§ PROBLEM DETAILS: Retype, without pictures, the line holding "Click the pixel icon in the last row" and each line below it through the final line.

Start of INPUT DATA

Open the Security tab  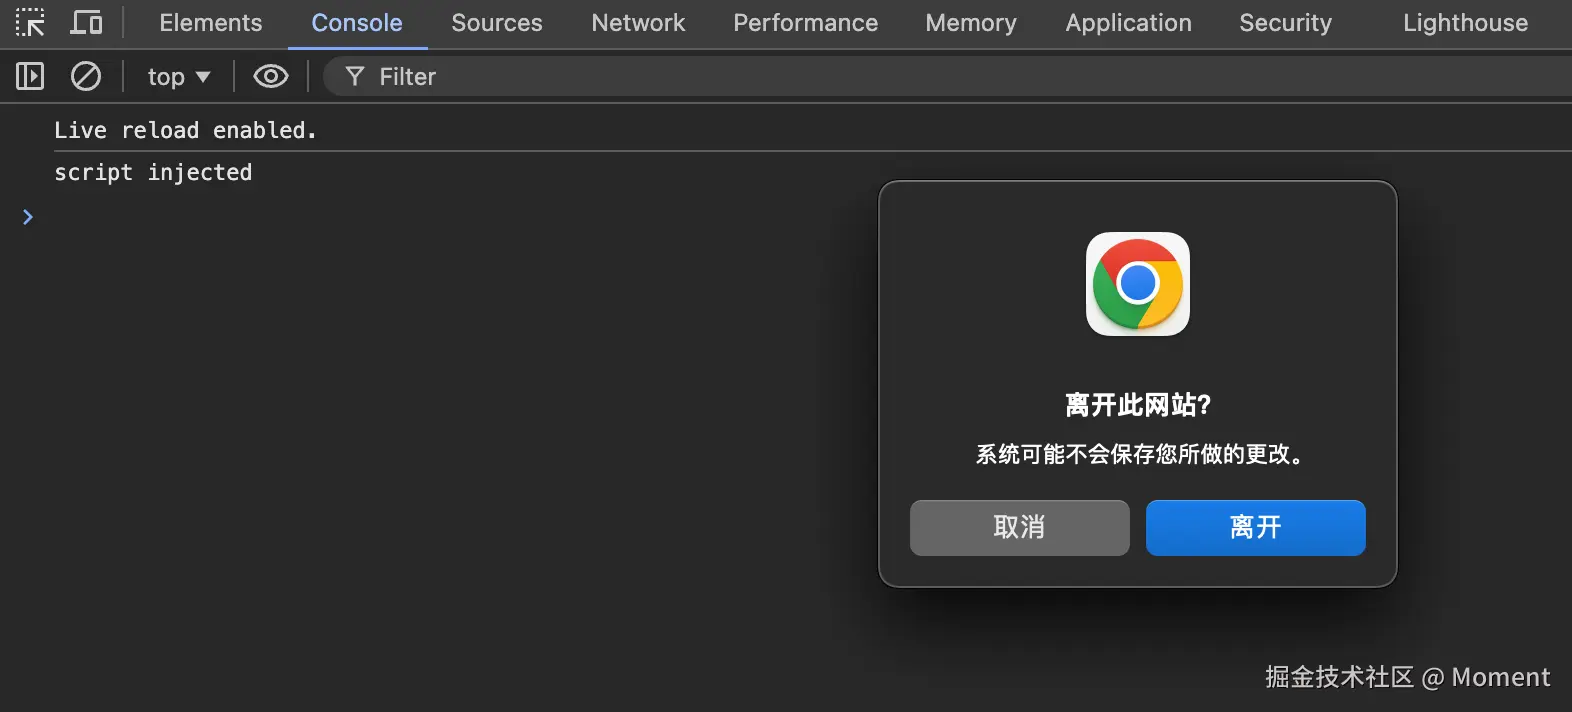(x=1285, y=23)
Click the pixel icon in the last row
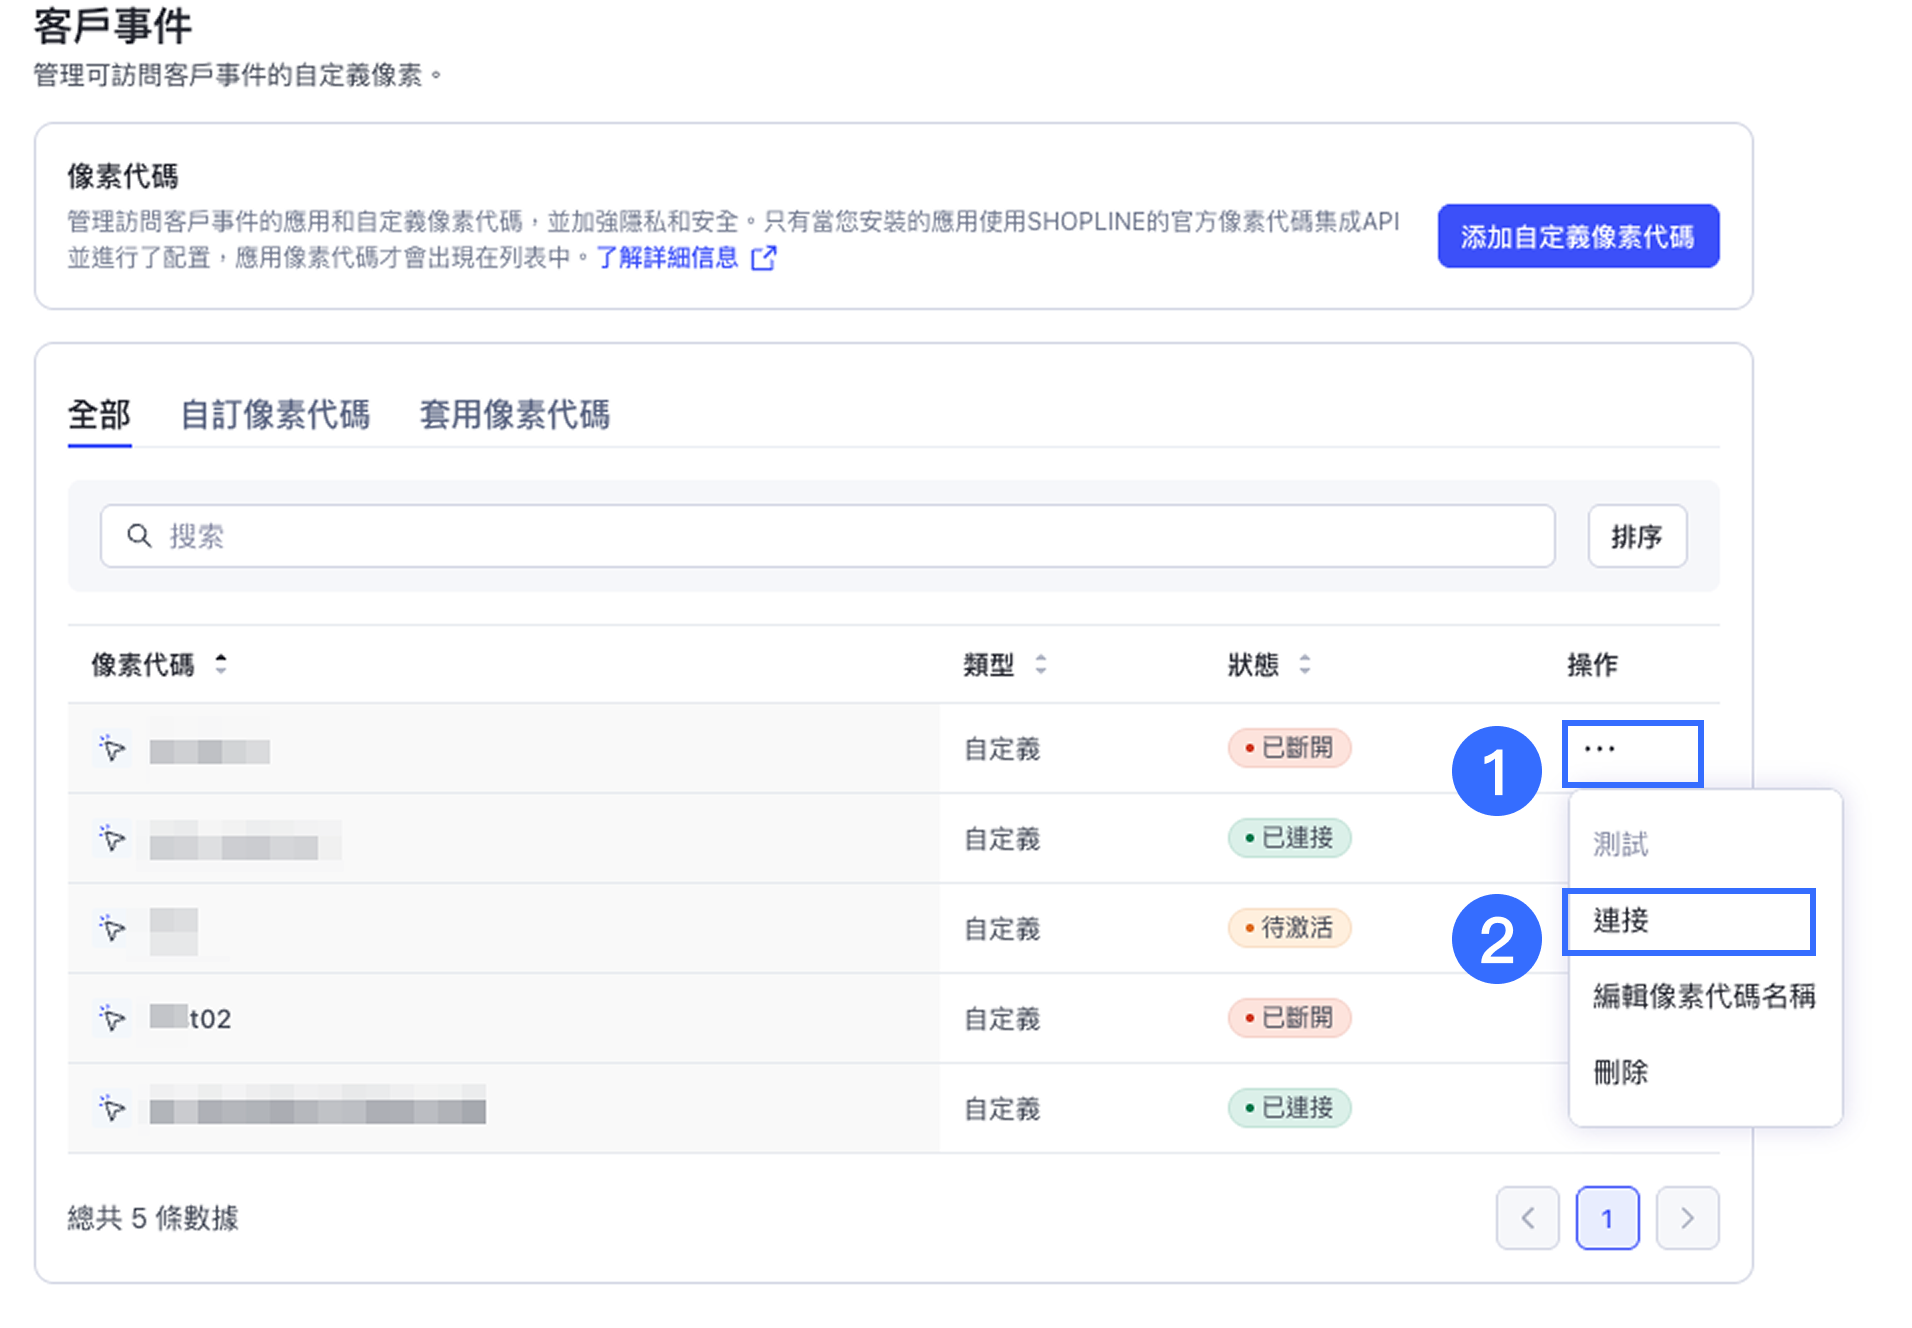This screenshot has height=1328, width=1912. 112,1108
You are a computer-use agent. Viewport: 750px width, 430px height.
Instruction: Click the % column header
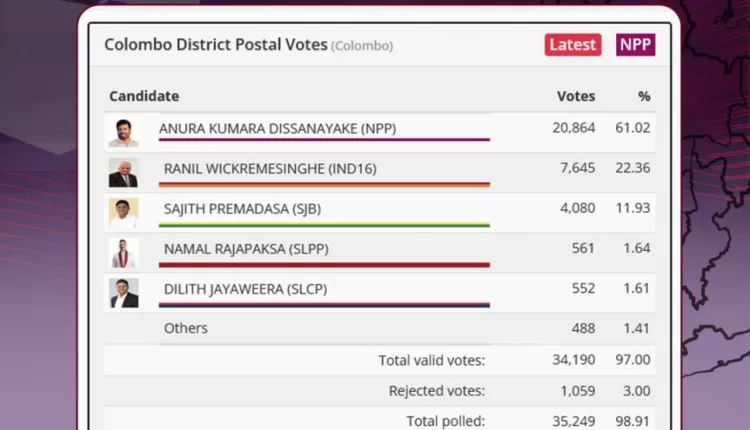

End of INPUT DATA

§ WRITTEN ANSWER:
Click the pixel icon in the last row
This screenshot has height=1328, width=1912. 112,1108
You are a computer-use agent. Viewport: 750px width, 430px height.
Instruction: Click the % column header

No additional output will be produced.